◆ **PAGE TEXT**:
-Check against delivery-
Launch of ‘Frank Aiken: Nationalist and Internationalist’
Royal Irish Academy, 12 June 2014
Remarks by Eamon Gilmore T.D., Tánaiste and Minister for Foreign Affairs and Trade
Ladies and Gentlemen,
I am delighted to see this work published on Frank Aiken. I am particularly pleased that we are joined this evening by Frank’s son, Frank Aiken Jnr., and by other members of the Aiken family.
I will admit that I was a little surprised to be invited to launch this work. It says good things about our politics and our pluralism when the leader of the Labour Party is invited to launch a work on a founder of Fianna Fáil.
But I was honoured too. Aiken is a towering figure in Irish history, intimately connected to many of the defining moments in our twentieth century. For anyone who cares deeply about Ireland’s place in the world, as I do, Frank Aiken is an essential study.
He bore witness at first hand to the events which gave birth to the Irish state - events whose centenary we will mark in the coming years – and helped shape our country’s path in the decades that followed.
A man who had known the price of conflict at home, as Minister for External Affairs he dedicated himself to the cause of international cooperation and peace.
And yet his record has proven elusive, both in the historical research and in popular memory.
This book corrects that omission, casting new light in each of its chapters on different aspects of his life.
It was a rich and varied life. There are many parts to the man – patriot, politician, international statesman, family man, inventor – and I am sure this collection of essays will prompt some lively discussions.
I would like to touch briefly on one aspect this evening – the statesman with a clear vision of Ireland’s place in the world.
The story of how Aiken and a team of dedicated officials navigated the difficult waters of the Cold War UN to secure a first international commitment to the goal of achieving a world free from the threat of nuclear weapons is well known. The ‘Irish Resolutions’ of 1958-1961 are remembered to this day as both paving the way for the Nuclear Non-Proliferation Treaty and laying the basis for the world’s nuclear disarmament and non-proliferation regime today.

◆ **INSTRUCTIONS TO FOLLOW**: Write out the Aiken launch remarks word for word, everything from "It was a rich" down to "some lively discussions.".

◆ **MATERIAL SUPPLIED**:

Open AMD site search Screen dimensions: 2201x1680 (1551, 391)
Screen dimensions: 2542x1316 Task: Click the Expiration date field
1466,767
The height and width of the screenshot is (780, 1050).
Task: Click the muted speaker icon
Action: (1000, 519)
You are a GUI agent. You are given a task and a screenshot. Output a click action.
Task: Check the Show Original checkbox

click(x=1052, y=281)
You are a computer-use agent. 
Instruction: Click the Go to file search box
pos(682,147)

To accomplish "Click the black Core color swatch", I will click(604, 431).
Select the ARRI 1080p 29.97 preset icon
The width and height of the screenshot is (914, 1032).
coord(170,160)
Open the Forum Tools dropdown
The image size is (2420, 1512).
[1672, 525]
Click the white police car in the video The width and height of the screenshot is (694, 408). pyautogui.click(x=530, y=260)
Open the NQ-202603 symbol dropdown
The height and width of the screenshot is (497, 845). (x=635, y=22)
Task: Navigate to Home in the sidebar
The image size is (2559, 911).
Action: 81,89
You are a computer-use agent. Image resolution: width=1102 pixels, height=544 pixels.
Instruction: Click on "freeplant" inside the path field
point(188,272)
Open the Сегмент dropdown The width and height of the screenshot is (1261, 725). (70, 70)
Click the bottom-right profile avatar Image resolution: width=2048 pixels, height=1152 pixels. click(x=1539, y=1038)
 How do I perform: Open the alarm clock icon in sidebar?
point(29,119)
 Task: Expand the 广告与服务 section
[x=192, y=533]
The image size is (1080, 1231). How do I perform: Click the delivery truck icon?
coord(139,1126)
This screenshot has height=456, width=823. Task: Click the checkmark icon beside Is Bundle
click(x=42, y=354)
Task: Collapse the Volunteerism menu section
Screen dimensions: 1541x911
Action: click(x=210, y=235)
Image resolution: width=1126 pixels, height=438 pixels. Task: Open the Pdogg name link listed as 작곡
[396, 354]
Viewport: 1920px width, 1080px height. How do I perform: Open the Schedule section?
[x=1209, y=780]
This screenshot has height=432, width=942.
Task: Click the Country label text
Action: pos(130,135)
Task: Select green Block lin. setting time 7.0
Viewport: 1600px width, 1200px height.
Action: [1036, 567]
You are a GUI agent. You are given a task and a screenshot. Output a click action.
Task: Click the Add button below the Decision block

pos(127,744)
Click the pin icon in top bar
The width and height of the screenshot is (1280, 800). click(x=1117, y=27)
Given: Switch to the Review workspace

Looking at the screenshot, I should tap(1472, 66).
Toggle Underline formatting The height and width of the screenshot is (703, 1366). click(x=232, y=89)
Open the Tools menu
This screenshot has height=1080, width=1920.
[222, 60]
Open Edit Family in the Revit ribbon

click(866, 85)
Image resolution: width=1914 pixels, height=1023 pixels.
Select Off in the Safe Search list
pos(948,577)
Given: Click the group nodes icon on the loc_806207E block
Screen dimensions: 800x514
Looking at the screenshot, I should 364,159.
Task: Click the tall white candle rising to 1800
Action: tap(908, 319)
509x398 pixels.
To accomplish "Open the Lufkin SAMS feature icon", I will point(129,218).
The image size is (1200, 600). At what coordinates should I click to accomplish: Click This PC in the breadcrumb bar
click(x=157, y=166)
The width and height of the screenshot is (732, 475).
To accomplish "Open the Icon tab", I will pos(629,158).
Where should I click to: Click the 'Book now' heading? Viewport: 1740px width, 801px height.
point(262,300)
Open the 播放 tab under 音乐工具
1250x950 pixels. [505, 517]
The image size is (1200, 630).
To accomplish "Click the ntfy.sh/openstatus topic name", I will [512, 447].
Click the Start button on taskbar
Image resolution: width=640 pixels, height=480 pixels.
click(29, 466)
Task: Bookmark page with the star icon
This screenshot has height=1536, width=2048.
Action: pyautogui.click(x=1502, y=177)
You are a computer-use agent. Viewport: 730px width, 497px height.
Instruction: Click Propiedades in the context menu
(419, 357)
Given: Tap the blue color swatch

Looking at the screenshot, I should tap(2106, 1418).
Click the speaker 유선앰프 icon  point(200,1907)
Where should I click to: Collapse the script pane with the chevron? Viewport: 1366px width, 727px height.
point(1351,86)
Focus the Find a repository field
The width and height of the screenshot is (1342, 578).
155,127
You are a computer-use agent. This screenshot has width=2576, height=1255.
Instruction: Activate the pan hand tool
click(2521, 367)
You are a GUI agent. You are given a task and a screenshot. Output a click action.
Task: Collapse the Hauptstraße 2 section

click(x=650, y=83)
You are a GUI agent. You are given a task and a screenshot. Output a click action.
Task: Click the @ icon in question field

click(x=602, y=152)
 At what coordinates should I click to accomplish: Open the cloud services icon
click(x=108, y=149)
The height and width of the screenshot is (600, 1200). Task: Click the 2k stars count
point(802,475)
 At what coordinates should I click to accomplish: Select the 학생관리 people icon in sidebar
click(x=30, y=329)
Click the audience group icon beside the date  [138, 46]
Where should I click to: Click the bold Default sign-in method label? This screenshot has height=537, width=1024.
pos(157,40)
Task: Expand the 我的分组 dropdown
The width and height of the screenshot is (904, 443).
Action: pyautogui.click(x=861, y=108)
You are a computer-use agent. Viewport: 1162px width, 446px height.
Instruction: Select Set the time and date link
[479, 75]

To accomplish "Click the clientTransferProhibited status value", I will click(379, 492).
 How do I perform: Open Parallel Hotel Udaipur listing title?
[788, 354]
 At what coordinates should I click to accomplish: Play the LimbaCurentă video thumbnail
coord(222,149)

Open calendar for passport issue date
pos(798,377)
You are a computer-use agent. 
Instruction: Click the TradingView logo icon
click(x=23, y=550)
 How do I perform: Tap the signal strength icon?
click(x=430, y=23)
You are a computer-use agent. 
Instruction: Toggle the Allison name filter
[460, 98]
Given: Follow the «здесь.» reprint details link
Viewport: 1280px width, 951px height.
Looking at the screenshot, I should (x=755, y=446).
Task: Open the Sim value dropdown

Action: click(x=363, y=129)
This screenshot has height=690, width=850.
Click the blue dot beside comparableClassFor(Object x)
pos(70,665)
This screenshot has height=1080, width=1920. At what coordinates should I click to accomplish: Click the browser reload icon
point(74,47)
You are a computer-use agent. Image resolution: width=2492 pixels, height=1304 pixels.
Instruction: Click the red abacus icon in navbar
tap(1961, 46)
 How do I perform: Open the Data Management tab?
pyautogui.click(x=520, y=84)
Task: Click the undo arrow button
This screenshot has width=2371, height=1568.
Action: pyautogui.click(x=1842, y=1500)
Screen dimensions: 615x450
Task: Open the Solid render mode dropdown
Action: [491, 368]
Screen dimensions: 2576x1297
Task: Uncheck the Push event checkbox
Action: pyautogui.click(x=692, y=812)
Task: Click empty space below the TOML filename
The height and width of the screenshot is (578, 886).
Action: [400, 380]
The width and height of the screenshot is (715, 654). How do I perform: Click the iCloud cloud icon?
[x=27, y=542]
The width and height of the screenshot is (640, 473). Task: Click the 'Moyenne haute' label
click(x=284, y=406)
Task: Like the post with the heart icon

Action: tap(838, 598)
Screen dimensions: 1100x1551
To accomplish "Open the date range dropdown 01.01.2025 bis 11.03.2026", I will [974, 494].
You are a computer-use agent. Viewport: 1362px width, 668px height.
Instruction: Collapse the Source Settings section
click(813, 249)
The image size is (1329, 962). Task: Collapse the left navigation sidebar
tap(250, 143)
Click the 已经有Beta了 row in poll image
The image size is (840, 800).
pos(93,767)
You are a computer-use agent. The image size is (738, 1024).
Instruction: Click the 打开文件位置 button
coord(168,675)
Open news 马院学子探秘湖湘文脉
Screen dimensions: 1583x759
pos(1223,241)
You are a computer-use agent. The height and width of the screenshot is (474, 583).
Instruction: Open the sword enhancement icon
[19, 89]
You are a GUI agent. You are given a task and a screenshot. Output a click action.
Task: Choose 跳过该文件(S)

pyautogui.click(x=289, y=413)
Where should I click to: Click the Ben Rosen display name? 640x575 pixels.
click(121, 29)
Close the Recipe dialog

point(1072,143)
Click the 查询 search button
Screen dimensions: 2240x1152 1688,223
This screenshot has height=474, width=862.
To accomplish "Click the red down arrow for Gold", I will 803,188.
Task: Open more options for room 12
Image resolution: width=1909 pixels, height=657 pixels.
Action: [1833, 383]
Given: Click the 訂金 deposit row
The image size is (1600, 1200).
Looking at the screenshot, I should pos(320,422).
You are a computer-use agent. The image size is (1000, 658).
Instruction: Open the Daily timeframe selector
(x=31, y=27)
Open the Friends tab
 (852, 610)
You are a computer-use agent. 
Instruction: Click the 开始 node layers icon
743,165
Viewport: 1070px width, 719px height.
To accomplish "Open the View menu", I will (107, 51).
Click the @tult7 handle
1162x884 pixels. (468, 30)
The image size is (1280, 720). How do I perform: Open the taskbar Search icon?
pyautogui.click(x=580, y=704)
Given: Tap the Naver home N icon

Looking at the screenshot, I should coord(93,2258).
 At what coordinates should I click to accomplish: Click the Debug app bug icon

◆ **THE SOLUTION**:
It was a rich and varied life. There are many parts to the man – patriot, politician, international statesman, family man, inventor – and I am sure this collection of essays will prompt some lively discussions.